The bill also calls for the US to seek to require the International Finance Corporation and other multilateral institutions to publish the identities of the “beneficial owners” of private companies receiving public funds and blocks entry to the US of foreign officials or their immediate family “about whom the Secretary of State has credible information” regarding their involvement in significant corruption, including corruption related to the extraction of natural resources, or gross violations of human rights.
“By insisting on the publication of the names of the shadowy owners of offshore funds supported by the IFC and other public financial institutions, and by making those engaged in corruption unwelcome in the U.S., Congress is taking important steps to lift the veil of secrecy that has enabled international criminal activity to flourish”, said Fried.
The Asian Development Bank’s Independent Evaluation Division identified the proposed draft World Bank safeguards as “aspirational” measures which “could dilute the strength of social and environmental protections” and called for “continued use of a requirements-based safeguards system.”

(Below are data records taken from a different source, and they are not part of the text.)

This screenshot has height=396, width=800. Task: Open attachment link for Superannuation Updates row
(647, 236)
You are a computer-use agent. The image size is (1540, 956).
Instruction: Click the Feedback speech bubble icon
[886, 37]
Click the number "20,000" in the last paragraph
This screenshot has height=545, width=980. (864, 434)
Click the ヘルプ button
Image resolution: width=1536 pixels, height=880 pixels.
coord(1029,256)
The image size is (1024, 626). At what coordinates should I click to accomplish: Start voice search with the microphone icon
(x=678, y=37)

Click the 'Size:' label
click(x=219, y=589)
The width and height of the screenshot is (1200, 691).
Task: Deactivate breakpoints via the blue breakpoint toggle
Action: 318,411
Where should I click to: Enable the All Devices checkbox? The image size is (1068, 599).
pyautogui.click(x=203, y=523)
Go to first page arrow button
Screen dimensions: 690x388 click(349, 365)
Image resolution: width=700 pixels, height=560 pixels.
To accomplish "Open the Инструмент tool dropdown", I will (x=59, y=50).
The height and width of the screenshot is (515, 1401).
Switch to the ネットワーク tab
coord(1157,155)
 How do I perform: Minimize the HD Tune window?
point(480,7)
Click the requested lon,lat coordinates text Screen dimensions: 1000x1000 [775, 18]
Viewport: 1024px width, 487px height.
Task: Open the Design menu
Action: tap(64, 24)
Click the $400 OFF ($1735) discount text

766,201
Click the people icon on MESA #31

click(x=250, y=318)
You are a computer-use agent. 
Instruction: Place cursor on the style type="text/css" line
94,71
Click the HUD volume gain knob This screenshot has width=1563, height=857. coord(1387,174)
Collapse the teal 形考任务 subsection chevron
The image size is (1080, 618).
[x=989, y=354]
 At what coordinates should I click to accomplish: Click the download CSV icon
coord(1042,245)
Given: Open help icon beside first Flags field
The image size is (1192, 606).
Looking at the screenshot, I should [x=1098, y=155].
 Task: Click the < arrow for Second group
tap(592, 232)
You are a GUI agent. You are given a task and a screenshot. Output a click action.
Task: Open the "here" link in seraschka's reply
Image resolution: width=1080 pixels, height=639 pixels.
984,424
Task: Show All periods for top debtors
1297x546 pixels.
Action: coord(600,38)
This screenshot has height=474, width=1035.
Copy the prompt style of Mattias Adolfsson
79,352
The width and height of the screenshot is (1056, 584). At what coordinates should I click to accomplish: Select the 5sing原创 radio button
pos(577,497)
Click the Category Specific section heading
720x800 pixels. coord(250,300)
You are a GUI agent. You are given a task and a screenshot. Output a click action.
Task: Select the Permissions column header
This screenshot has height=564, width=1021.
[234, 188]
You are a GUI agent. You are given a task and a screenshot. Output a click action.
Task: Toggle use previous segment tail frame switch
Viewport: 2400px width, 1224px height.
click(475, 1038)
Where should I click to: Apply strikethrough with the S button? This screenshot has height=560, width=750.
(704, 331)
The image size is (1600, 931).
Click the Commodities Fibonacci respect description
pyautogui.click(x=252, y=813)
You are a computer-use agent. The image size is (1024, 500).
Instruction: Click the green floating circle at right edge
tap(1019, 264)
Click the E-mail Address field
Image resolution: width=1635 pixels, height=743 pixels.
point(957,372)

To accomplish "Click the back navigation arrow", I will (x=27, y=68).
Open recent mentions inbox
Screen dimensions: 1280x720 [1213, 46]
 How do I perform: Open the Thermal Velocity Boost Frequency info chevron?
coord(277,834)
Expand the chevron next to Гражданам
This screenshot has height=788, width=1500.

According to Pieter Jansen of the Dutch organization BothENDS, “We in Europe share the US senate concern that the World Bank’s proposed safeguards fall short of international law on human rights, and are neither in accordance with the Charter of Fundamental Rights of the European Union, the principles guiding EU external action, nor the implementation of international environmental agreements to which the EU is a party, including biodiversity commitments.” Jansen continued, “Like the US Congress vote for high standards for the World, the Dutch Parliament has also requested that the new Asian Infrastructure Investment Bank have Safeguards which are – at a minimum – equivalent to those of other MDBs. Both decisions are a step in the direction of an upward harmonization of the standards of international financial institutions. Hopefully other institutions and governments will follow suit.”
“We applaud the US initiative,” said Korinna Horta of German NGO Urgewald, “together with efforts in Germany and elsewhere, we hope that it will make human rights due diligence a matter of routine at the World Bank and consequently in global financial decision-making.”
“With millions of people set to be displaced over the next decade by mega-projects financed by the World Bank, it’s critically important that the bank’s largest donor has again sent a clear message that development must not come at the expense of human rights,” said David Pred of Inclusive Development International. “Hopefully this signal from the US Congress will put the brakes on the race to the bottom that the World Bank unleashed when it proposed abandoning its thirty-year commitment to doing no harm.”